The people who earn an income from selling scroll saw designs are less willing to continue designing as a side business because the rights to control copying of their designs; "Intellectual property rights" and the earning an income from their work. The effort to protect copyright in a court of law is not worth the effort. Unless one is a major corporation protecting a trademark.

If you Laser and CNC types and use your own artistic skills to create your own designs, you are welcome to do as you see fit. Your design, your copyright, make as many copies as you want. Sell your designs or / and the CNC program as you see fit.

However, and this is just an example, to take a pattern from a scroll saw magazine, scan it in to a computer,...., and try to sell 4,000 copies and all you did was pay for the magazine, is this fair to the creating artist, the workers at the magazine, and the magazine publisher? Just remember all who earn money on scroll saw designs to some extent have based their income on the economics of limited production by hand crafted scroll sawyers. (Most of whom are hobbyist.) Trust me, we're not talking about a lot of money, but some money. There are no free lunches.

So, do any of you have a suggestion on how to re-align the economic structure of compensation for the design artist to account for the mass production ability of your CNC tools?

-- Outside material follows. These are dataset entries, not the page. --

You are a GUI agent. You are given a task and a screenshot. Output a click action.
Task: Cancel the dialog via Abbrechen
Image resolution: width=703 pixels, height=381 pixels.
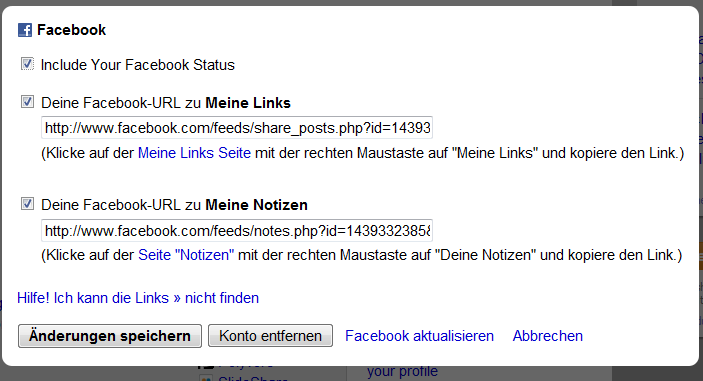coord(547,336)
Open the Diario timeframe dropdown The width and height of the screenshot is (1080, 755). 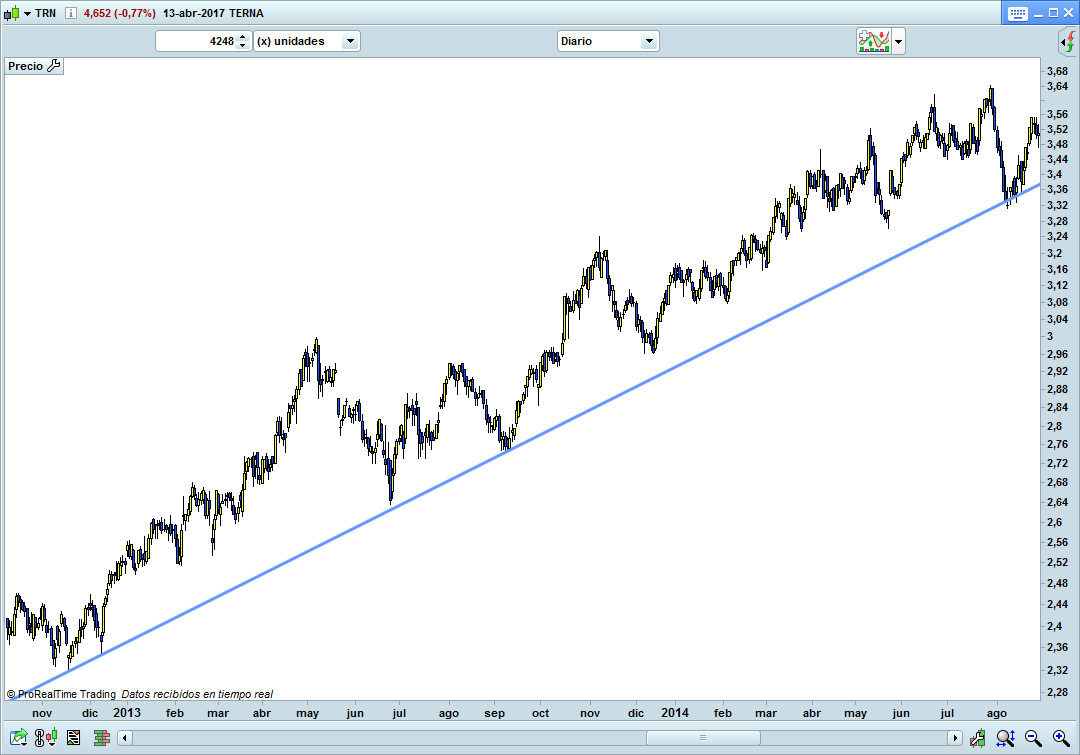click(607, 41)
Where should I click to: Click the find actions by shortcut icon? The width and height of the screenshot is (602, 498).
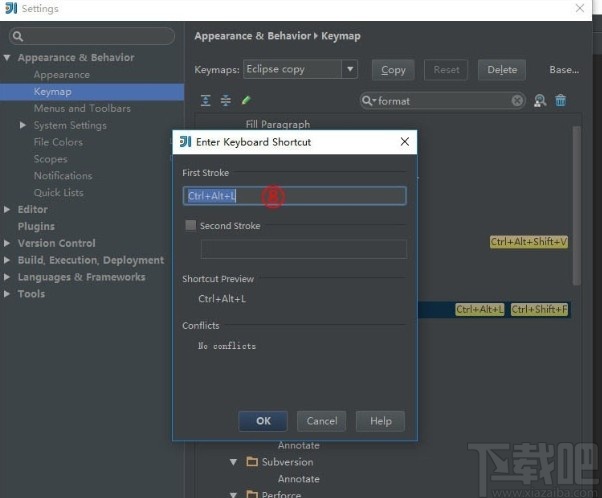[540, 101]
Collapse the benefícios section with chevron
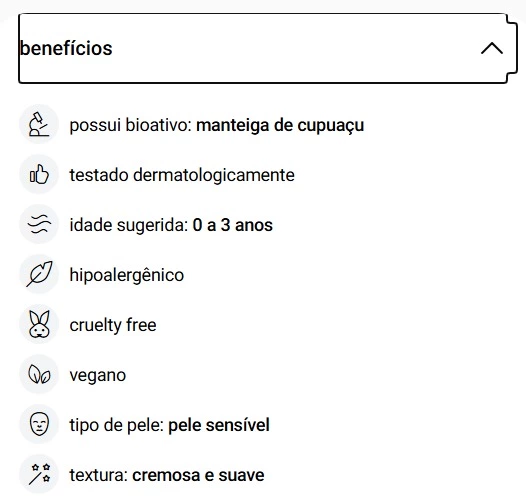Image resolution: width=526 pixels, height=500 pixels. pyautogui.click(x=492, y=48)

Anyone?

- Definition of "Handcrafted"
Scroll sawyers know very well that Laser and CNC mass production can very well under-cut cost which in turn allows price reduction. Once you have scanned in a design, cleaned it up, and produced you machine command codes, your major production time / cost are over. No hand crafter can compete with a machine.

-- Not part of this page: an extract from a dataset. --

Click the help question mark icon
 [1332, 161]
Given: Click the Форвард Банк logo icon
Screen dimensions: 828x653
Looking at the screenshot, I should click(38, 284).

At crafts shows, we seek a level playing field with the competition. Please feel free to attend craft shows that allow CNC machine products, and the so called "Buy / Sell" vendor shows, and so forth. You have that right. But when the art and craft show publicly proclaims they want "handcrafted" products the point the jury's decision for vendor selection is a uniqueness of each item being sold. Uniqueness being that human error, however subtle, make each item ever so slightly different.

We feel that the customers at these "handcrafted" shoes DO care how the products are made. We feel they DO want the artisan's touch on each item so it isn't a perfect machine copy of another.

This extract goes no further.